= Gross rating point =

Marketing measurement metric

In advertising, a gross rating point (GRP) measures the size of an audience that an advertisement impacts. GRPs help answer how often "must someone see it before they can readily recall it" and "how many times" does it take before the desired outcome occurs.

==Overview==
Gross rating points are a measure of the impact by a campaign using a specific medium or schedule. It quantifies impressions as a percentage of the target population, multiplied by frequency. This percentage may be greater, or in fact much greater, than 100.

Target rating points express the same concept, but with regard to a more narrowly defined target audience.

GRPs are used predominantly as a measure of media with high potential exposures or impressions. Nielsen Media Research is an example of a company which uses GRPs.

==Purpose==
With "today's fragmented media world" the value of GRP is, according to the Advertising Research Foundation's Journal of Advertising Research, even greater than in the pre-Internet era. Since "the required frequency changes with the product and the competitive climate it is in", the purpose of the GRP metric is to measure impressions compared to the number of people in the target for an advertising campaign. GRP values are commonly used by media buyers to compare the advertising strength of components of a media plan.

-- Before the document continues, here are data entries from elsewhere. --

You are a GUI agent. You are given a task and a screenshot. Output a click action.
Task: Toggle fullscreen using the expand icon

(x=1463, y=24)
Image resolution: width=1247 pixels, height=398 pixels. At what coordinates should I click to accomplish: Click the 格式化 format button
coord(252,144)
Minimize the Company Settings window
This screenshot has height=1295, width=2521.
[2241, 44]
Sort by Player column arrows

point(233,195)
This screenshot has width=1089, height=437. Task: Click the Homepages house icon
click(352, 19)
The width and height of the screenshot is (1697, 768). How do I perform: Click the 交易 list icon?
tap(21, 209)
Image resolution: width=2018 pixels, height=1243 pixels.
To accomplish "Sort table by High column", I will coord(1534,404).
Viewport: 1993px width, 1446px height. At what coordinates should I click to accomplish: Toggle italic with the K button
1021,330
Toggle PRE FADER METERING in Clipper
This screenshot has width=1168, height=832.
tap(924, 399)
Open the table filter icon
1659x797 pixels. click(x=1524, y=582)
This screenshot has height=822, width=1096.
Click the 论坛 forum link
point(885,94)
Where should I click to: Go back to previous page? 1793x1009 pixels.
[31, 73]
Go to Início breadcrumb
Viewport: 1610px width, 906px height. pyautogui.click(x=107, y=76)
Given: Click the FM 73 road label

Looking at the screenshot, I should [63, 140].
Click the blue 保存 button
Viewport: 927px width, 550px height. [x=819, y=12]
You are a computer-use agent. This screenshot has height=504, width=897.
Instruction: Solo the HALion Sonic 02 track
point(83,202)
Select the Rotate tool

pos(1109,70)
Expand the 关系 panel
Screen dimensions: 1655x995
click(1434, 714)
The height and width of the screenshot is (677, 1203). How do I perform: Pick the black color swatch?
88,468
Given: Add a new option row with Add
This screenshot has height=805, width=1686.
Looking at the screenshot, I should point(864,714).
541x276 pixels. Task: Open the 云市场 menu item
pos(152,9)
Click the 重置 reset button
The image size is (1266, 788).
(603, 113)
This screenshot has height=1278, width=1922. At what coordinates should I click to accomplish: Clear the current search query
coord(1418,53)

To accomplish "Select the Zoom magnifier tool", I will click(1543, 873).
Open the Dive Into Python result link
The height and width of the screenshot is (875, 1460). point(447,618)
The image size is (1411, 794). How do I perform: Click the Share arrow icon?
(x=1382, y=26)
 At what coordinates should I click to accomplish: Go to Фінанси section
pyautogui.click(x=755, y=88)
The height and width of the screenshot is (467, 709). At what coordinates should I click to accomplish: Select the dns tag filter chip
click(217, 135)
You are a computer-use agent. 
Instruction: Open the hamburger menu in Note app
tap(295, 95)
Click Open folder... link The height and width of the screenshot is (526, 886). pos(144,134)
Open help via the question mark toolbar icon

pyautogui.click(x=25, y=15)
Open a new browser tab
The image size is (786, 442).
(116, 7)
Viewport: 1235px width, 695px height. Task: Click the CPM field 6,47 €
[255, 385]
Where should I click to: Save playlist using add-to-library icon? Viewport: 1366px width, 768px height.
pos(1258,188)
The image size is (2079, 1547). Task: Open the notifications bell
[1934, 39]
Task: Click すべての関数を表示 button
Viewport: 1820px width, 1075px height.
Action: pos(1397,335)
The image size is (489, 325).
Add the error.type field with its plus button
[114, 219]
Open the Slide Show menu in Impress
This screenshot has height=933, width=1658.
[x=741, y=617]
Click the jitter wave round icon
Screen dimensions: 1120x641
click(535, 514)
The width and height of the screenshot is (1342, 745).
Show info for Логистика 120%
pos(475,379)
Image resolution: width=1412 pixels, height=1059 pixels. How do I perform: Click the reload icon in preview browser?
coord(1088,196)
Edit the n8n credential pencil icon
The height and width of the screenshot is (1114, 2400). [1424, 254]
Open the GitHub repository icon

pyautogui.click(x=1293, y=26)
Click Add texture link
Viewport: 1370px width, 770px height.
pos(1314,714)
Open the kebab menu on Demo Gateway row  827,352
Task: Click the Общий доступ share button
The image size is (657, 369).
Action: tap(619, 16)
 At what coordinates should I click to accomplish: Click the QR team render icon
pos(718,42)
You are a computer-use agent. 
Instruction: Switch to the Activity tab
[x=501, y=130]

For conventional media such as radio and TV, multi-tasking has reduced the value per GRP, and a measure named Persuasion Rating Point (PRP) was proposed in mid 2020.

==Construction==
"One GRP is one percent of all potential adult television viewers (or in radio, listeners) in a market." If they are exposed to the ad three times, then that is 3 GRPs.

GRPs are simply total impressions related to the size of the target population: They are most directly calculated by summing the ratings of individual ads in a campaign.

Mathematically:
GRPs (%) = 100 * Total Impressions (#) ÷ Defined population (#)
GRPs (%) = 100 * Reach (%) × Average frequency (#)

Three examples:
- If 100,000 ad impressions are displayed on multiple episodes or TV stations for a defined population of 100,000 people, the total is 100 GRPs. However, total reach is not always 100%.
- If an average of 12% of the people view each episode of a television program, and an ad is placed on 5 episodes, then the campaign has 12 × 5 = 60 GRPs.
- If 50% view three episodes, that's 150 GRPs.